Everyone is the hero (or heroine, as the case may be) of their own story. Fiction writers need to understand this so that their secondary characters feel like real people. They have their own values and their own motivations. Their raison d'être is not to provide support the story’s hero, but to live their own life. Likewise, I am not a supporting character in the story of my life. I am the hero.
We Mormons have lots of missionary heroes from the Book of Mormon, Ammon being the most famous. Ammon is everything that a future missionary wants to be. He’s zealous, charismatic, dynamic, brave, humble, faithful, knowledgeable, and any number of other positive attributes. On top of all that, he goes on one of the greatest missions in history. He cuts off a bunch of bad guys’ arms, converts a king, and ultimately an entire kingdom. He is a hero worth emulating and missionaries would do well to strive to be like him.
However, it is important to remember that Ammon is a hero of the Book of Mormon, and he’s the hero of his own story, but he isn’t the hero of King Lamoni’s story, the man he teaches. King Lamoni is the hero of his own story, Ammon is merely a secondary character. That is not to say that Ammon is unimportant, or that his efforts weren’t vital in bringing King Lamoni to the truth, but that without King Lamoni’s own efforts to understand and accept what Ammon was teaching, those efforts would have been to no effect.
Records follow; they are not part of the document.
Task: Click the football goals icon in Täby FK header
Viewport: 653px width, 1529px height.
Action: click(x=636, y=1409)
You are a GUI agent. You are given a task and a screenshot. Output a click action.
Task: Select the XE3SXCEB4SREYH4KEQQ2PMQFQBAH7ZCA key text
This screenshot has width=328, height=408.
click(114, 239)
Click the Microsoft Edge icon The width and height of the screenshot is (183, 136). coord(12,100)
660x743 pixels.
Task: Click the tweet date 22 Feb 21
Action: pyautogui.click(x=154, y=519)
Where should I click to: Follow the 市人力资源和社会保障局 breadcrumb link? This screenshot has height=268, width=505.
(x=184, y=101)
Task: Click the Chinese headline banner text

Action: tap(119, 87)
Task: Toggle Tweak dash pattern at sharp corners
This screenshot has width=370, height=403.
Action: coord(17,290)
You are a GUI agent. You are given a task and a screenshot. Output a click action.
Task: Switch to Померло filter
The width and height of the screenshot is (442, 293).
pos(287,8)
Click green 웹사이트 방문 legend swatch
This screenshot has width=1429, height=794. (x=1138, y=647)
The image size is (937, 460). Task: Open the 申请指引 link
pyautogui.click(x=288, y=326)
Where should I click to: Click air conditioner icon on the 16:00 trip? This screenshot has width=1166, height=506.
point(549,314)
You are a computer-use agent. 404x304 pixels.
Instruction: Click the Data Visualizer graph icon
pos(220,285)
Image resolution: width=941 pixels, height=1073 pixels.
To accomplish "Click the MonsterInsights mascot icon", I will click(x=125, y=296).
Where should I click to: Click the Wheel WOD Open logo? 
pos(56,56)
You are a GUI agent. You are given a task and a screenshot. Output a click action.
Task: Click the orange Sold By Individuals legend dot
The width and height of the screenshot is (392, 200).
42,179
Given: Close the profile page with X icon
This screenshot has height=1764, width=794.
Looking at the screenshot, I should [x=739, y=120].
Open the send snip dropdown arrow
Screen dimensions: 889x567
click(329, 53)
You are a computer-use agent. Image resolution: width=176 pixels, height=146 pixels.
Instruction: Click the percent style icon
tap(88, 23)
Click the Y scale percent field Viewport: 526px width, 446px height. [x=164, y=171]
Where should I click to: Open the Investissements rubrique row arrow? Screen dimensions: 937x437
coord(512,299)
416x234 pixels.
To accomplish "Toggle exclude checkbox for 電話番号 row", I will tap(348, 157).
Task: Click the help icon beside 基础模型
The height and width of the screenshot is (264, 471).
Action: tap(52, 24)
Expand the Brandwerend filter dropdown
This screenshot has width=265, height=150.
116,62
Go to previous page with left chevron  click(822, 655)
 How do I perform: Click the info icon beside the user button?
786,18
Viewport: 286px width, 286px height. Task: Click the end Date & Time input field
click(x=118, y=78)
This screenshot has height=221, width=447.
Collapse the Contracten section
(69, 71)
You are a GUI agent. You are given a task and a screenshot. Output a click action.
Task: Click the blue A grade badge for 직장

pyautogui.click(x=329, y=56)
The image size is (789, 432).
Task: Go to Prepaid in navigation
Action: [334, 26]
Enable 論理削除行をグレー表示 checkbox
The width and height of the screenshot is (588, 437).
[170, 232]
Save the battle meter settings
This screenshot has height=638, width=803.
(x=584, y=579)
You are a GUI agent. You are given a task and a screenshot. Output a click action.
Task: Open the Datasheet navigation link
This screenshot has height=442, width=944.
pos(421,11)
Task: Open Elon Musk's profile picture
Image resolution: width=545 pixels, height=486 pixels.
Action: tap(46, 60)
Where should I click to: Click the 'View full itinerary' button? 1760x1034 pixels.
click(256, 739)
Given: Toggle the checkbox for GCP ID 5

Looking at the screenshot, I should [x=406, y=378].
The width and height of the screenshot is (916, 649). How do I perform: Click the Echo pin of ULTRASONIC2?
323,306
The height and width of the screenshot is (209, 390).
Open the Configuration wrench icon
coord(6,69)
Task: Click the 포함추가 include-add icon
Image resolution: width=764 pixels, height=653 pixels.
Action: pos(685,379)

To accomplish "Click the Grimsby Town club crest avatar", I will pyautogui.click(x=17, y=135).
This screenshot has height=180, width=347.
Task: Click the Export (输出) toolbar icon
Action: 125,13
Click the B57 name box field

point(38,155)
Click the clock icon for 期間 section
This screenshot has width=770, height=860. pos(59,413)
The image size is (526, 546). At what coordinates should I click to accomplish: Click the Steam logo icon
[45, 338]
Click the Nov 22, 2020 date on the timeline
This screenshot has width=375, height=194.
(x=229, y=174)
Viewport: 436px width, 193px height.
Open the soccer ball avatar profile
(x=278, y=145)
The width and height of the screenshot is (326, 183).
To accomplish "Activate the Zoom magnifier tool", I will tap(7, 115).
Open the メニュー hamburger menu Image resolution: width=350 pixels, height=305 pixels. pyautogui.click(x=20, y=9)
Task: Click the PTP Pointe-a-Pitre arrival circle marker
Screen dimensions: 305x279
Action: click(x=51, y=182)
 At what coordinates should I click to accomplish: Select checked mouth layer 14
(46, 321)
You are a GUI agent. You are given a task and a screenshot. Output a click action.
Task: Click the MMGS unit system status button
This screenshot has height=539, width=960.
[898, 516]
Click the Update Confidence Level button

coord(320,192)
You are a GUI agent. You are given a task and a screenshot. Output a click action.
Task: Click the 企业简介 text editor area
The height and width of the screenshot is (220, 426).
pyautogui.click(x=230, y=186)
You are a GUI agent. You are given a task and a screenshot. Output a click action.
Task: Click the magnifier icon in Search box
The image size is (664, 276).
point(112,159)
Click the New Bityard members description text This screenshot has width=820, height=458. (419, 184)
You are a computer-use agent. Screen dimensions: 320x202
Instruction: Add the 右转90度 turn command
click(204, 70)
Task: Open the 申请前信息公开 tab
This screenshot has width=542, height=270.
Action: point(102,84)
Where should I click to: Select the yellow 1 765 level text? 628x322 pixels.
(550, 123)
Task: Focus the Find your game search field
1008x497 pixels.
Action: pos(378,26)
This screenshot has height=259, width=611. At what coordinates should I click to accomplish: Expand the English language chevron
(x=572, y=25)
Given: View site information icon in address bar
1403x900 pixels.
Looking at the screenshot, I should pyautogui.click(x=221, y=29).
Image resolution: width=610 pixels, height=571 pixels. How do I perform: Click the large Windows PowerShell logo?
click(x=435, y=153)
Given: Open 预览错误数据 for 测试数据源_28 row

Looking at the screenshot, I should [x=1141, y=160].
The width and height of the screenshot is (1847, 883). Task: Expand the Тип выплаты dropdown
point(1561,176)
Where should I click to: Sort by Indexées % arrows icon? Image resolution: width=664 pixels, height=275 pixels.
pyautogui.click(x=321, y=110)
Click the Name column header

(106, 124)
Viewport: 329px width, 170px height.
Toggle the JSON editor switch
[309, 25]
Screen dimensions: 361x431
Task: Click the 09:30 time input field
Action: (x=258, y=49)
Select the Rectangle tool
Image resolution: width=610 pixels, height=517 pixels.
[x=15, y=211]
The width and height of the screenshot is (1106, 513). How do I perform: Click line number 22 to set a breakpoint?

Too often I see missionaries that see themselves as the hero of every story they are in. They are rightly the hero of their own story, but they are egotistical to think that they are the hero of every person they teach and baptize. Using my missionary experience as an example, I don’t see myself as a necessary component in the stories of any of the people I taught and baptized. I strived to be the best missionary I could be, to teach as diligently and as clearly and as powerfully as I could, but I refuse to believe that those people wouldn’t have been baptized if I chose not to serve a mission. They are the heroes of their own stories. I didn’t convert them, they converted themselves. My blessing for serving a mission was just being a character, in any capacity in their stories. The great blessing of serving a mission is accepting that role, changing your raison d'être, and witnessing the miracle of conversion firsthand.